The IRFU sought to introduce their Fit For Fun programme for primary school kids, focusing on speed and agility, but the sponsor pulled out and they didn't have the money to keep it going. Even so, they keep plugging away, and he has been encouraged by the response of rugby-playing schools to the union's introduction of their CCC, Certified Conditioning Coaching. Eighty coaches went through this course during the summer, and Hennessy expects the rewards to become manifest in about four years' time.

Luck with injuries will be critical to Ireland's chances at the Coupe du Monde and research shows that injuries have increased four-fold since 2003.

Nonetheless, the rate in Ireland has stayed the same; 25 to 30 per cent will be injured by the third or fourth game of the season. This is primarily because of the focus on players not returning before they have fully recovered.

"Ironically," he adds, "the modern player retiring will be in far better shape than the amateur player was because he's in far better care."

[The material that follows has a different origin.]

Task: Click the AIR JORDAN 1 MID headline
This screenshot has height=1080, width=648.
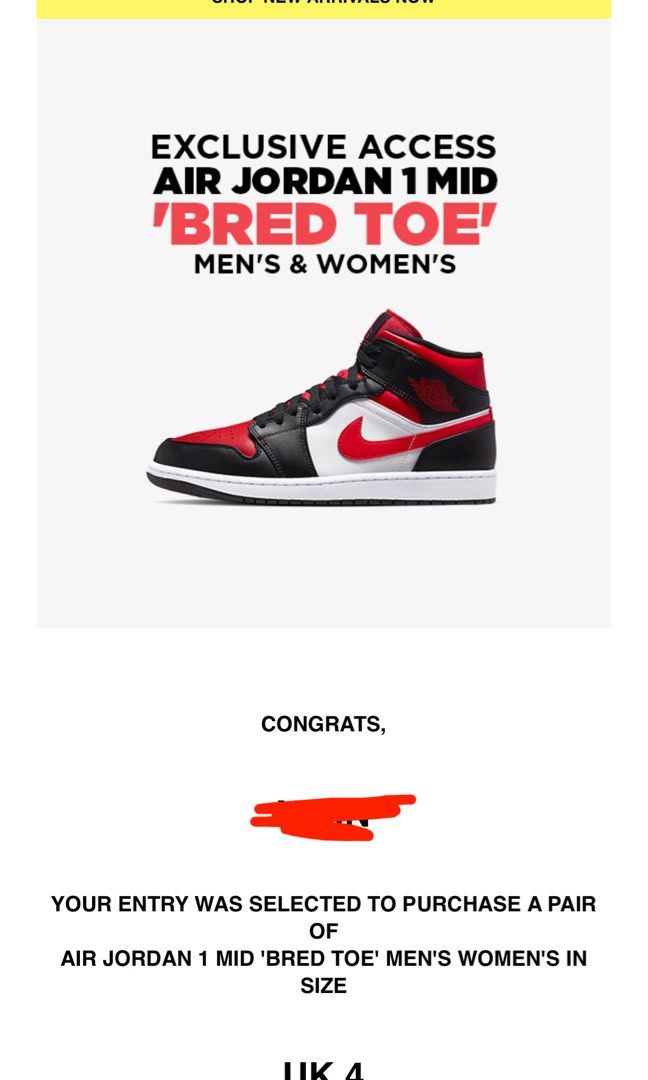Action: tap(324, 182)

He has no qualms about children playing the game to whatever level suits them "to keep them focused in those tender years. If you look at the top level in anything, you shiver, because it's the extreme. But there are several other levels in the game. Look at Tag Rugby. The high performance level is not the only level."

He is not naïve enough to think there is no drug use in rugby, or the world of sport in general, though he questions their usefulness in rugby.

Reflecting back on those innocent and relatively ill-informed days of 1979, Hennessy says, "If you said to me back then 'would I realise that people can make it without drugs?' I wouldn't have known. I can now say 'yes', but it's a lot harder, and you have to be far more methodical, far more patient, but it can happen."